--- Start of Given text ---

Shooting the Messenger

The scene at dinner:

[I am seated with my mother, father, elder brother S, and his partner O. It is a charming, old Italian restaurant with dark red tablecloths and curtains, plus pretty Tiffany-style lamps for each table.]

Mom: I messed up on Facebook. I’m so confused by Messenger.

O: What did you do?

Mom: I don’t know what happened. I was trying to create a group on Facebook, and next thing I know, I’ve sent a bunch of messages to people, and they’re all saying they aren’t interested. So I deleted my page.

S: You were trying to create a group? I am confused. What were you doing?

Me: Were you just trying to make a group list of your contacts, like for privacy permission?

Mom: Yeah.

Me: Ohhh. I bet Messenger sent a bunch of messages to people in your contacts telling them you joined Messager–and Facebook then will try to get them to download the Messenger app if they try to view new messages while on mobile.

Mom: I think that is what happened.

Me [ready to stab a steak knife through the table]: I HATE THAT MESSENGER SHIT.

[The table breaks out into laughter.]

O: So tell us how you really feel.

Swamp-Cooler Talk

I was going to lunch with my team.

Katelyn said, “I love working with F because she’s funny when she’s not even trying to be funny. She just tells it like it is.”

Some 30 minutes later, my boss and I are talking about a former coworker at our previous employer:

My boss: “…she just wants to be a big fish in a small pond.”

Me: “Too bad she turned it into a swamp.”

Dads and Daughters

Even though R and Dina are gone, the parents are still in town until Monday morning. Last night, we ate at Dad’s favorite place in Berkeley (Sliver) before–well, let me not get ahead of myself here. We went to IKEA. I wanted a bench, a simple bench for the window of my apartment (still a shortage of eating there, which my father complained about constantly while in it).However, Dad insisted on a loveseat Bygyll or Mygyll or some other Swedish name, you know how it is. I was extremely doubtful we could fit furniture of that size and the three if us in his car. 

He asked the IKEA staff for measurements of what the boxes are that it comes in. They printed it out for him and he determined (in 100% confidence of Dad-is-always-right mode) that it would fit.

Then we got separated as he had to keep running to the bathroom but only came back as he said he couldn’t find it despite all the signage and arrows. So my mom had to escort him, but her phone was dead from (what else?) playing Pokémon Go. I waited a bit to see if they would find me before checking out as I wanted confirmation the sofa WOULD fit before buying it (if I didn’t, I knew I would be hearing him complain for the next two years every time they visited about having nowhere to sit.)

After browsing the rest of the store, I waited in Self-Service. I waited 30minutes before I went ahead and moved to check out, paying for the couch. It wasn’t a purchase I could pick out myself in the self-service section, but one the staff had to pick out from the back once I paid for it. I met the parents as I’m paying for everything.They move the car to the loading zome while I wait for the 2 boxes that are being picked out from their backstock.

--- End of Given text ---

◆ **Given exercise 1**
In the entries, return the lines starting with the line that contains "You are a GUI" and going on through the line that contains "[x=405, y=415]", copied word for word. Leave the pictures out.
The entries below aren't connected to the text above in any way.

--- Start of Listing ---

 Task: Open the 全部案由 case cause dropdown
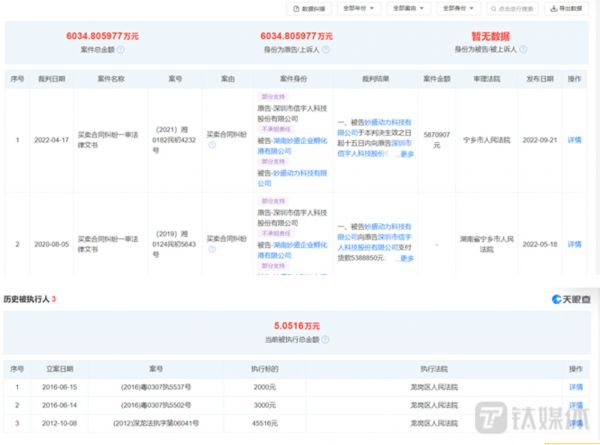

--- End of Listing ---
--- Start of Listing ---

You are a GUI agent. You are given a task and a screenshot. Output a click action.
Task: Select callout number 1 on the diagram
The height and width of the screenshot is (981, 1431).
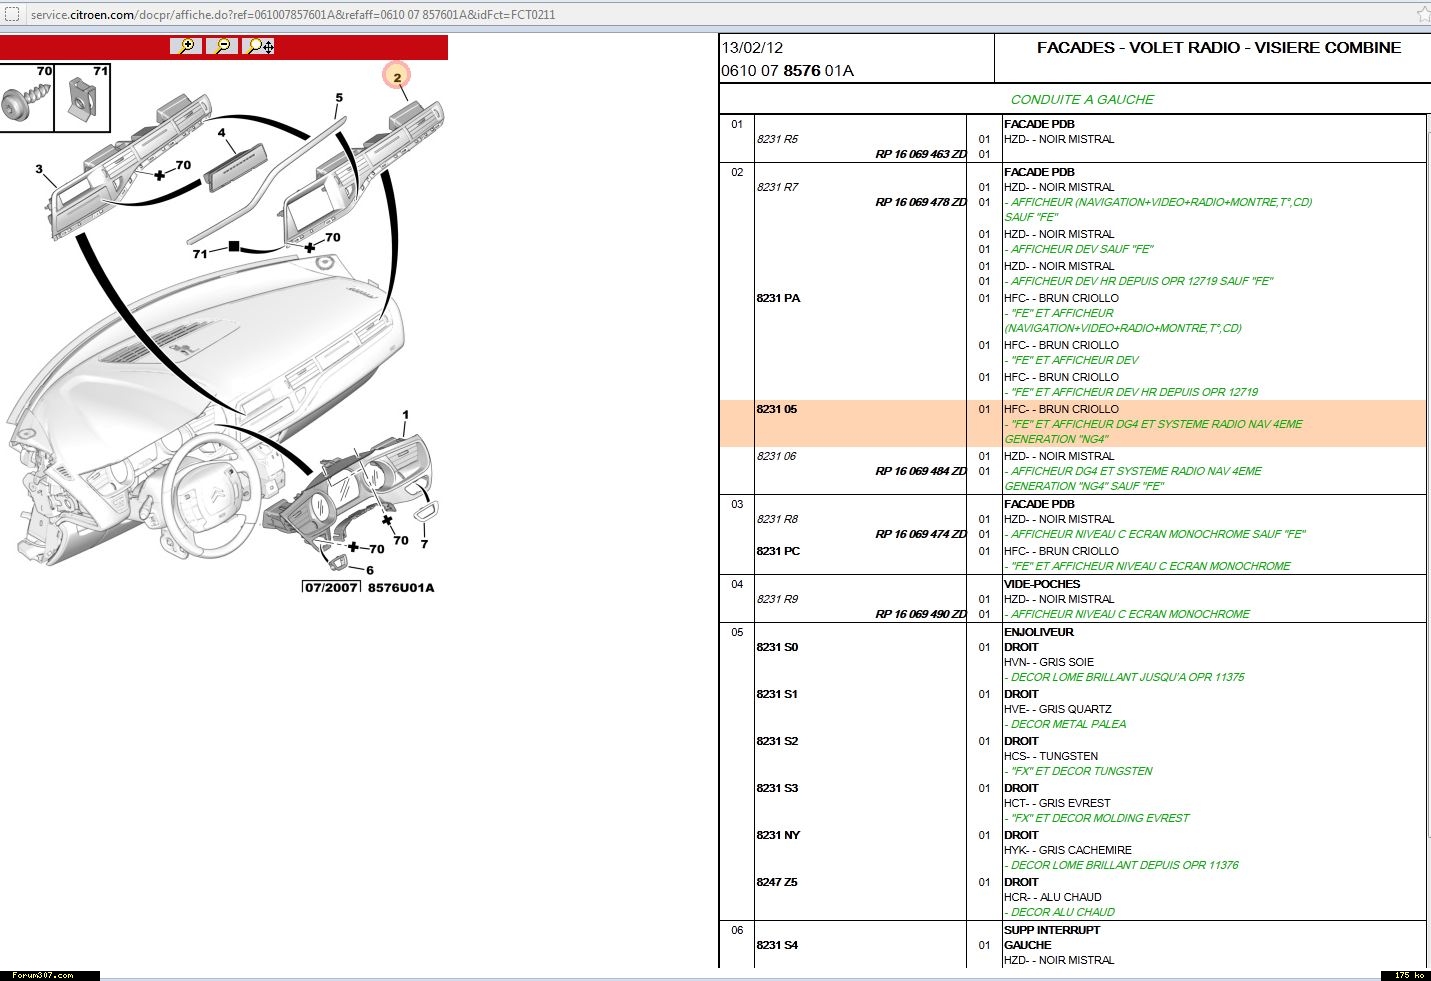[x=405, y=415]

--- End of Listing ---

◆ **Given exercise 2**
Retype the part of the family stories text starting with "Then we got" and going on through "nowhere to sit.)", matching it word for word.

◆ **Written response 1**
You are a GUI agent. You are given a task and a screenshot. Output a click action.
Task: Select callout number 1 on the diagram
The height and width of the screenshot is (981, 1431).
[x=405, y=415]

◆ **Written response 2**
Then we got separated as he had to keep running to the bathroom but only came back as he said he couldn’t find it despite all the signage and arrows. So my mom had to escort him, but her phone was dead from (what else?) playing Pokémon Go. I waited a bit to see if they would find me before checking out as I wanted confirmation the sofa WOULD fit before buying it (if I didn’t, I knew I would be hearing him complain for the next two years every time they visited about having nowhere to sit.)